_Required task_
Copy the data word for word, from its first line through the line containing "tap(768, 711)". Leave the pictures out of your copy.

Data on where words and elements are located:
┏━━

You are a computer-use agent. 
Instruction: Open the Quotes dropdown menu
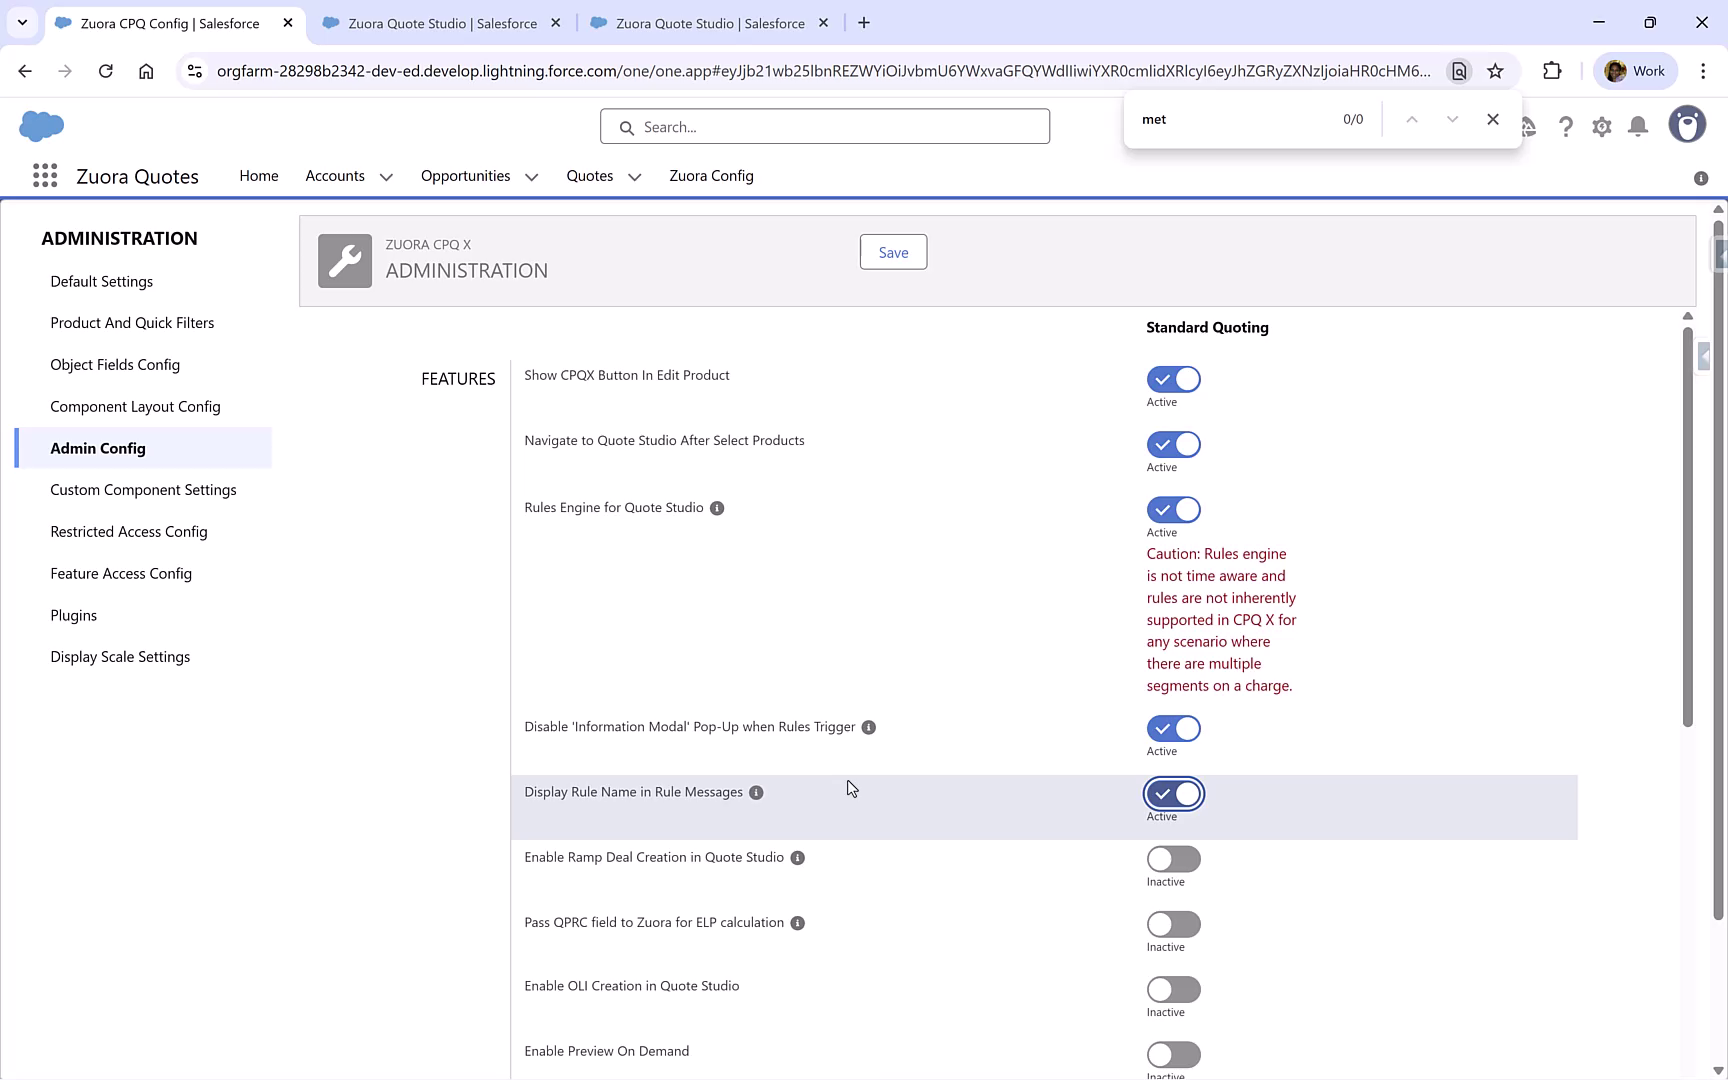coord(634,176)
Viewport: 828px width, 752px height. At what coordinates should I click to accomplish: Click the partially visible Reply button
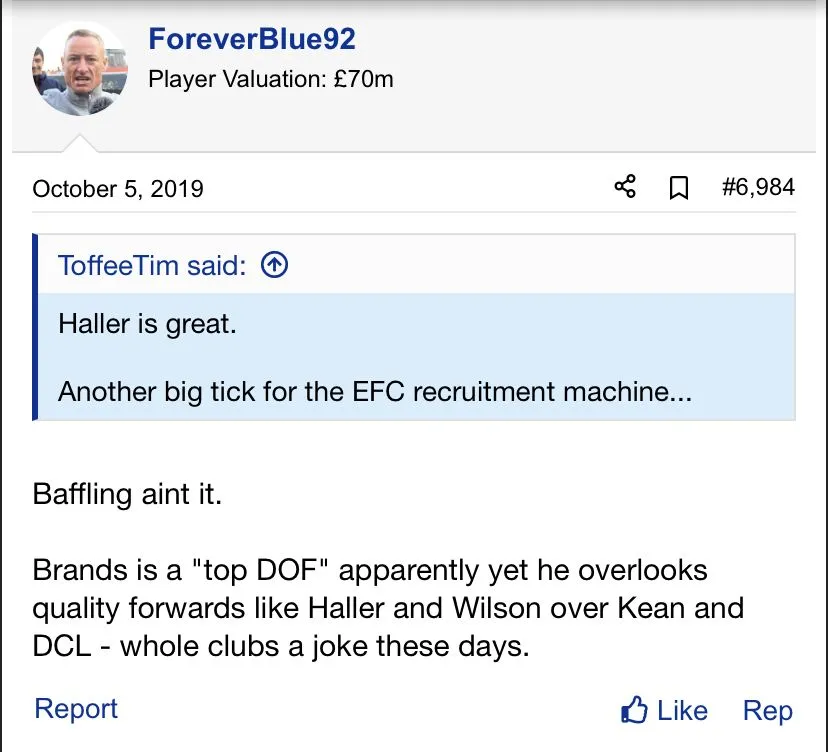tap(768, 711)
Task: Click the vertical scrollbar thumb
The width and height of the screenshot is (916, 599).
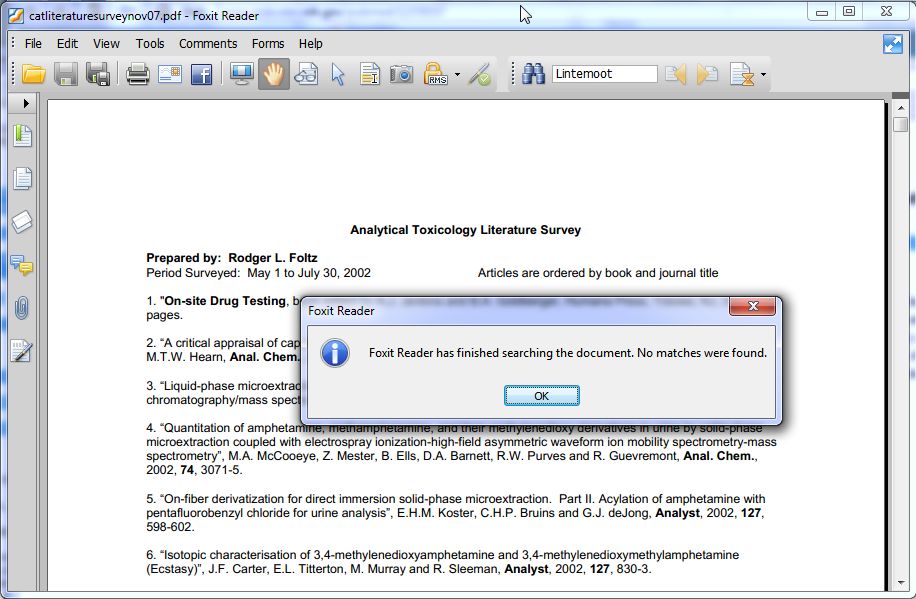Action: pyautogui.click(x=900, y=125)
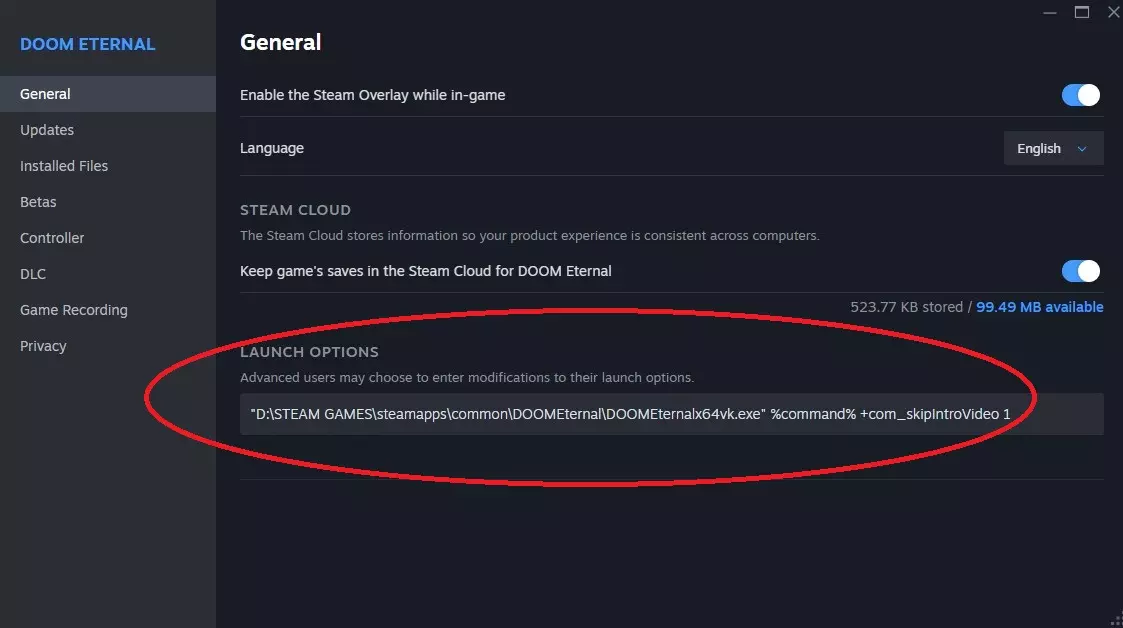Open the General settings tab

[46, 94]
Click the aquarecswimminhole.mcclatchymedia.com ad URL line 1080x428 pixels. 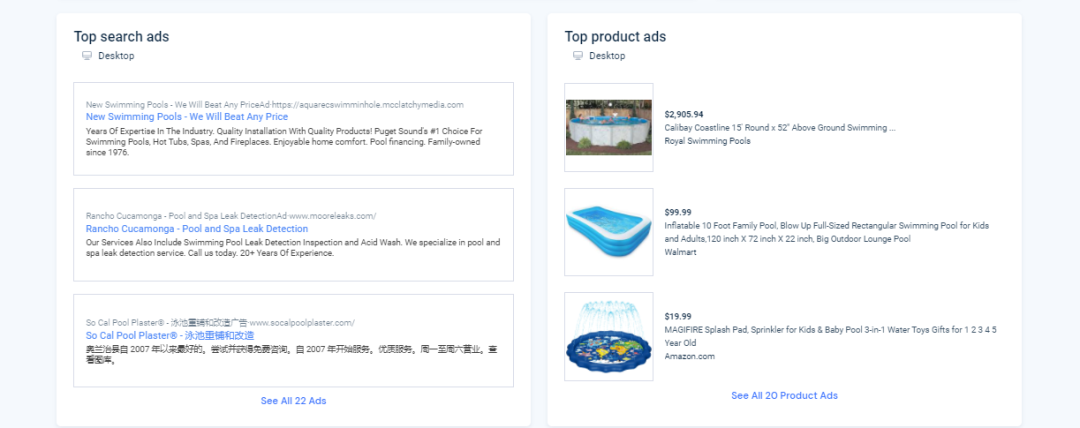coord(275,105)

┗━━

_Solved exercise_
You are a computer-use agent. 
Instruction: Open the Quotes dropdown menu
coord(634,176)
Viewport: 828px width, 752px height. At what coordinates should I click to accomplish: Click the partially visible Reply button
tap(768, 711)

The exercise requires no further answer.